- Work request
Reproduce word for word the lines of the listing below, beginning with the line containing "This screenshot has width=379, height=267." and continuing through the line containing "(125, 227).".

:::

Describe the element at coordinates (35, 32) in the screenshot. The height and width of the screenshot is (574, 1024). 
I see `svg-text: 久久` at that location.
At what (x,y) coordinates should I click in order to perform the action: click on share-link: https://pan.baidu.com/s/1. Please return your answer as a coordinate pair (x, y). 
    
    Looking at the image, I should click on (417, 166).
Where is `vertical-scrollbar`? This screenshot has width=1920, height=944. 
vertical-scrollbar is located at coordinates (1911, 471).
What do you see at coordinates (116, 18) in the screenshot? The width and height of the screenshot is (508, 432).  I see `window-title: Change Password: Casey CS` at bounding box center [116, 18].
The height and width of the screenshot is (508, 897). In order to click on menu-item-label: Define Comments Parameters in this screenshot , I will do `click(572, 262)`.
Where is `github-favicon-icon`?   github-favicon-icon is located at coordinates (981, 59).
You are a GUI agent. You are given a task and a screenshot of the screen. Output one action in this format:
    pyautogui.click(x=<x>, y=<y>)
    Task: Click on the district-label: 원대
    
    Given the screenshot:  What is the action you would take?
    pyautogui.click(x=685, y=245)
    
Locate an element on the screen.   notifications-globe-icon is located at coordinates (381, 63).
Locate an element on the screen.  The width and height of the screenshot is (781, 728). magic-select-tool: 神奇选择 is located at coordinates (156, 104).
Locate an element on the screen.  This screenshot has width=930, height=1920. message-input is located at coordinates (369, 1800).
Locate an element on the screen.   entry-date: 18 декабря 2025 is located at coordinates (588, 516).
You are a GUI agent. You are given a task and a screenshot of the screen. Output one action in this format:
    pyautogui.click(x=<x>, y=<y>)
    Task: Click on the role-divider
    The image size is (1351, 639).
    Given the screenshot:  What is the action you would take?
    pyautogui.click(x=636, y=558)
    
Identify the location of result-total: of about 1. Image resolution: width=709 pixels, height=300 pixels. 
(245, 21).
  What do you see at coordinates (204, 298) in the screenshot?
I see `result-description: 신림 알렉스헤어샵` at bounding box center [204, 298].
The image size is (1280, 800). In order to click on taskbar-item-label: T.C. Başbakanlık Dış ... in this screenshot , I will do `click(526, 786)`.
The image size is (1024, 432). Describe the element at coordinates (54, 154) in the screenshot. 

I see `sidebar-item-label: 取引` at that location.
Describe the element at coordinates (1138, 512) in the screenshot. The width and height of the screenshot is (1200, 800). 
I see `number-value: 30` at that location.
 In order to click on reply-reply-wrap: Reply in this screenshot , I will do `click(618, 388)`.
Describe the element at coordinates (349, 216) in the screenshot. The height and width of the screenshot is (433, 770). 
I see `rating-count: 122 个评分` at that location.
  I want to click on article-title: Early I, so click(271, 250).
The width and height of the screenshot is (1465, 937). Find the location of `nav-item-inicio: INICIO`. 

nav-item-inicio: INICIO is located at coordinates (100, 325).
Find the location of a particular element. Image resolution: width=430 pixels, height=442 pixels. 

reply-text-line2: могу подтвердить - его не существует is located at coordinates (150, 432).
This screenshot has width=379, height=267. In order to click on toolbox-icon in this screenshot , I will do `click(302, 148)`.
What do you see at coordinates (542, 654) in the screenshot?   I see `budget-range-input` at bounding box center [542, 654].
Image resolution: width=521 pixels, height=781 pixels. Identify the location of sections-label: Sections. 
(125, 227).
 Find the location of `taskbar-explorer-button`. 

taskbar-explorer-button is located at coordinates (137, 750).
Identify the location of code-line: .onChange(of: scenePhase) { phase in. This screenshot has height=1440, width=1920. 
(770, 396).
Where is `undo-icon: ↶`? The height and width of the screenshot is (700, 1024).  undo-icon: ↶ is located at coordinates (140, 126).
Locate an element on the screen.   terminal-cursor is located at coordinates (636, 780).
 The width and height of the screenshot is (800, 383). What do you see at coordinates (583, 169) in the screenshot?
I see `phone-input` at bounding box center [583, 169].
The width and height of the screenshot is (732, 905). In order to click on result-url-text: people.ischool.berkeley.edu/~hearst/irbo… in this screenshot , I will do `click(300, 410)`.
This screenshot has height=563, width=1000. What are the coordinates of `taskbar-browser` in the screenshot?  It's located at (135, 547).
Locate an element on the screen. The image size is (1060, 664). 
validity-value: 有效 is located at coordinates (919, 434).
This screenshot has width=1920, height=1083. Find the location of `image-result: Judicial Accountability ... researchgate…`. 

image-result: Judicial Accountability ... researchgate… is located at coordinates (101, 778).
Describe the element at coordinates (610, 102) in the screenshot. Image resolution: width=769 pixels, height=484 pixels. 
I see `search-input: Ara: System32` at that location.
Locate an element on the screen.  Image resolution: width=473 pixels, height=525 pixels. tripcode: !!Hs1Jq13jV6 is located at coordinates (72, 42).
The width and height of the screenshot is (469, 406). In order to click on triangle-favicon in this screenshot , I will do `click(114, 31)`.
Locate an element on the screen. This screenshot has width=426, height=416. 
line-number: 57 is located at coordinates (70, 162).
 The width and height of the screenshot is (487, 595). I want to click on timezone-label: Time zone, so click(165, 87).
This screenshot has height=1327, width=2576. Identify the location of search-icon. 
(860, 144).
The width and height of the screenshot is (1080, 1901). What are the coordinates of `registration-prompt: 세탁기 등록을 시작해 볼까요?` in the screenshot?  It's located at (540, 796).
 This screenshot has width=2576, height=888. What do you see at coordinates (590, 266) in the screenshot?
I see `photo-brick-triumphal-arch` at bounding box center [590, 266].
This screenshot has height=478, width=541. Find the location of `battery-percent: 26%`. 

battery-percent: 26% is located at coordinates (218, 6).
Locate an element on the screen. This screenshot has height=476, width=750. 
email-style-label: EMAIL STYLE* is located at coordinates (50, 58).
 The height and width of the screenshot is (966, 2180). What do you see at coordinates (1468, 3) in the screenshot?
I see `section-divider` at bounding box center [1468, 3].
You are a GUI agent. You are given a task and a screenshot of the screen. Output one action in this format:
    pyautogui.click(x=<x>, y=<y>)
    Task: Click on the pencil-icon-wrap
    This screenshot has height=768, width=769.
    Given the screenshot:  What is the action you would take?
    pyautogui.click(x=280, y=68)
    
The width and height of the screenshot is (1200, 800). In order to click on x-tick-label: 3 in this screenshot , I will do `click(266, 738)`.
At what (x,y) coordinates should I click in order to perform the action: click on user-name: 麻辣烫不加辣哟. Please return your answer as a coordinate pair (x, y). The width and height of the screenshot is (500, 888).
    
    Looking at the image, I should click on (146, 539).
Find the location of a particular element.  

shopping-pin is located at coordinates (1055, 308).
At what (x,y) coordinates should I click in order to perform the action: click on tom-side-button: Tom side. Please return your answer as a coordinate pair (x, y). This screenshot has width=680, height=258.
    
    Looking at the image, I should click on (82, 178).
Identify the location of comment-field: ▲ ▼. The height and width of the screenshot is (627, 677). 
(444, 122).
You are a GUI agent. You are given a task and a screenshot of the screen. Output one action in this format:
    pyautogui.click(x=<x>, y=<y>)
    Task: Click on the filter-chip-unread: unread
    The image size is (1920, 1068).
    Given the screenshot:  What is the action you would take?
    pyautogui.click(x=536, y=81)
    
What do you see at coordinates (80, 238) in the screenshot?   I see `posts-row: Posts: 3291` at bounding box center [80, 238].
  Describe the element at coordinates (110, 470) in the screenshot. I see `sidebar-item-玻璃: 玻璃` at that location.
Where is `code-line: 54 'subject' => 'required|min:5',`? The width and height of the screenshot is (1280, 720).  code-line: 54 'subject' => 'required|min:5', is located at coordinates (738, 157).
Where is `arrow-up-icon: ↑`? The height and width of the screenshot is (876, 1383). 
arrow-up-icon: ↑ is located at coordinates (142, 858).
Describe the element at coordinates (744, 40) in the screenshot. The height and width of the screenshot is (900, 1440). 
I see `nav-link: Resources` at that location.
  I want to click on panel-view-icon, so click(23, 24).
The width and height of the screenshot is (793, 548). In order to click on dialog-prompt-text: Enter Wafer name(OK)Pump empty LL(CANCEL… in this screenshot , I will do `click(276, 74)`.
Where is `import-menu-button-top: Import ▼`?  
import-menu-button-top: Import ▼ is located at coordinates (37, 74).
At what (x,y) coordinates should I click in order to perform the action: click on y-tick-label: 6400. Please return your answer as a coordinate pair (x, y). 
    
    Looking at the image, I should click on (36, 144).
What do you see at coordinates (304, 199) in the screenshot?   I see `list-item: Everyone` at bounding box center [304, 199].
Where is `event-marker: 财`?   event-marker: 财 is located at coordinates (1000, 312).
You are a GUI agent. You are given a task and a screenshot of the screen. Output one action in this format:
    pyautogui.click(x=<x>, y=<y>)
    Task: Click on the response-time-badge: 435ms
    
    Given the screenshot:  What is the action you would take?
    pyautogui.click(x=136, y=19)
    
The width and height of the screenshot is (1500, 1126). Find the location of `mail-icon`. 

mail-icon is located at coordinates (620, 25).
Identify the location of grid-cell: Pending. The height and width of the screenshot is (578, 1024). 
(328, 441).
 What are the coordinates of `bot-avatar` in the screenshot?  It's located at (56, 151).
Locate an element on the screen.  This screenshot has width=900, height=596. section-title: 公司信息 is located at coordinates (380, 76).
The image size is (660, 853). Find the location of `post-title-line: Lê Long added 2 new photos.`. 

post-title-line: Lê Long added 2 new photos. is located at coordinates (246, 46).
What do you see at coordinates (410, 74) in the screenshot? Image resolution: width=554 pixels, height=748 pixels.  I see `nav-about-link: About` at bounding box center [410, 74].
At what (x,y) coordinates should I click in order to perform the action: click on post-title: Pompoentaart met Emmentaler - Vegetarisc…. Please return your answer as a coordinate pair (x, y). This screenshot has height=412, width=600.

:::

- Task response
This screenshot has width=379, height=267. In order to click on toolbox-icon in this screenshot , I will do `click(302, 148)`.
What do you see at coordinates (542, 654) in the screenshot?   I see `budget-range-input` at bounding box center [542, 654].
Image resolution: width=521 pixels, height=781 pixels. Identify the location of sections-label: Sections. 
(125, 227).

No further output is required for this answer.